##### Records supplied #####
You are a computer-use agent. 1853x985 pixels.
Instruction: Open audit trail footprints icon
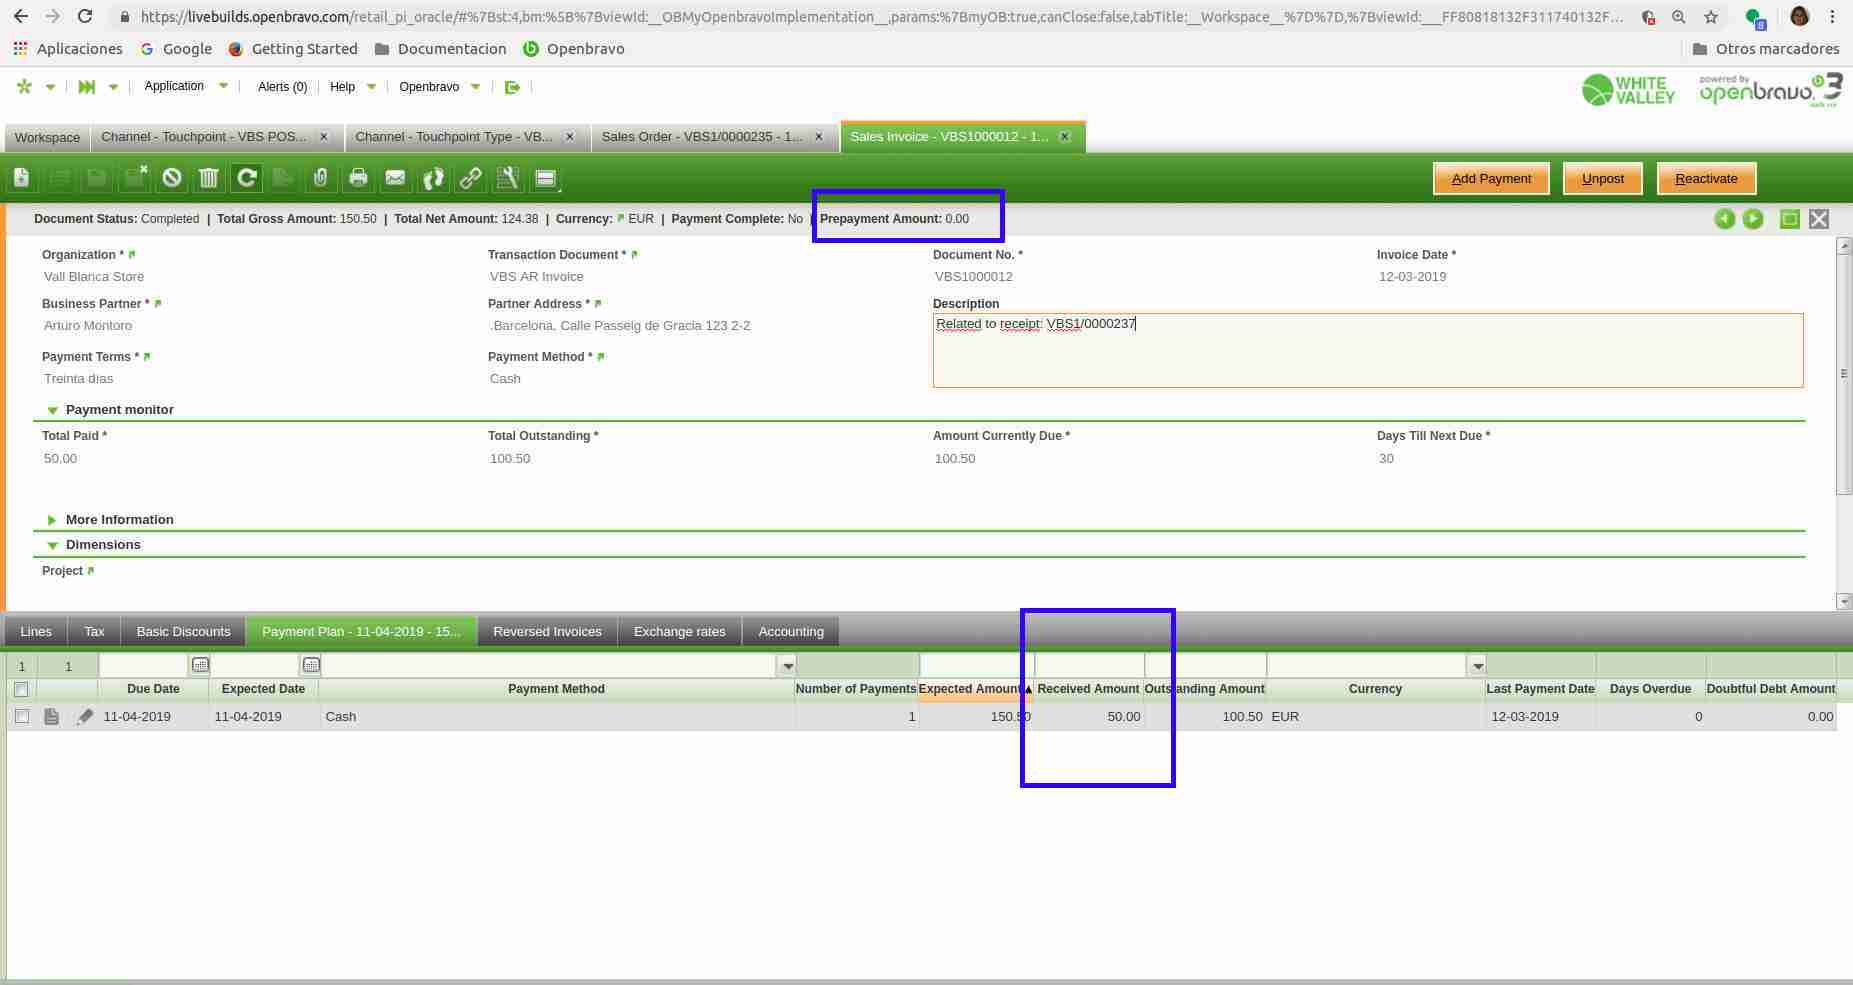click(433, 178)
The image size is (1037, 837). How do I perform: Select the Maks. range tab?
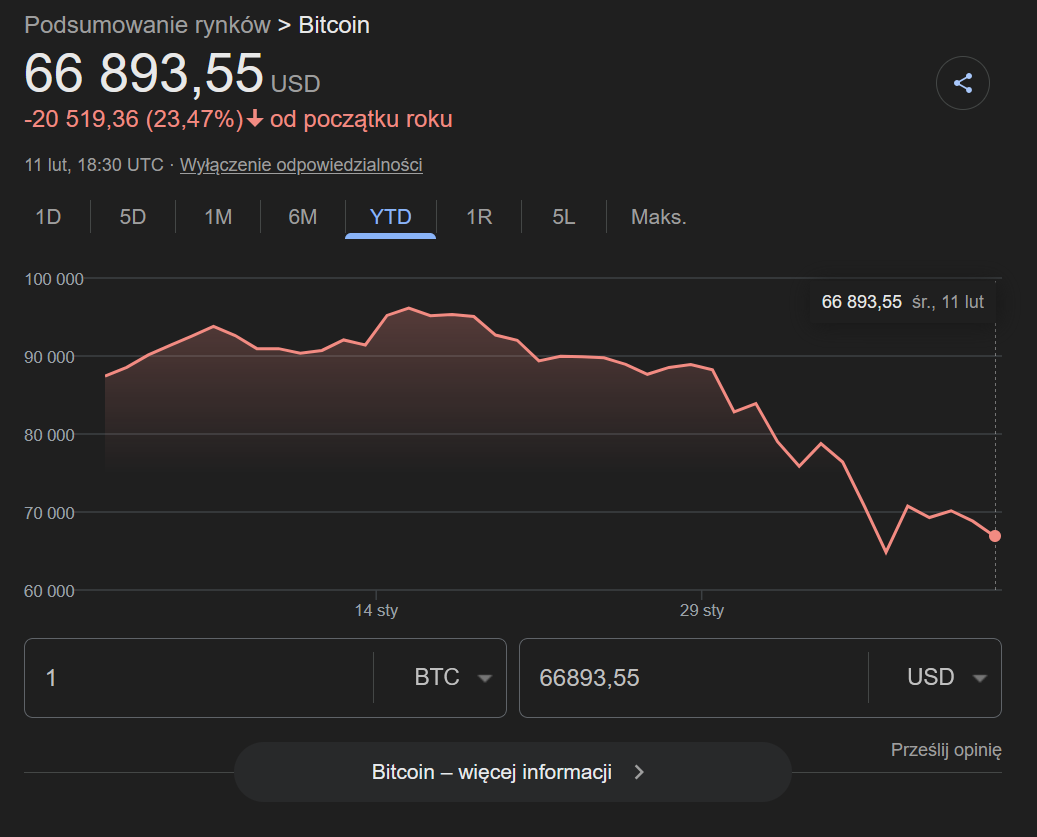coord(658,216)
#####
Recast the material above as a Markdown table with two columns, Row and Line: give each non-blank line its own row with a sequential number, and omit the pictures.

__Solution to this problem__
| Row | Line |
|---|---|
| 1 | You are a computer-use agent. 1853x985 pixels. |
| 2 | Instruction: Open audit trail footprints icon |
| 3 | click(433, 178) |
| 4 | The image size is (1037, 837). How do I perform: Select the Maks. range tab? |
| 5 | coord(658,216) |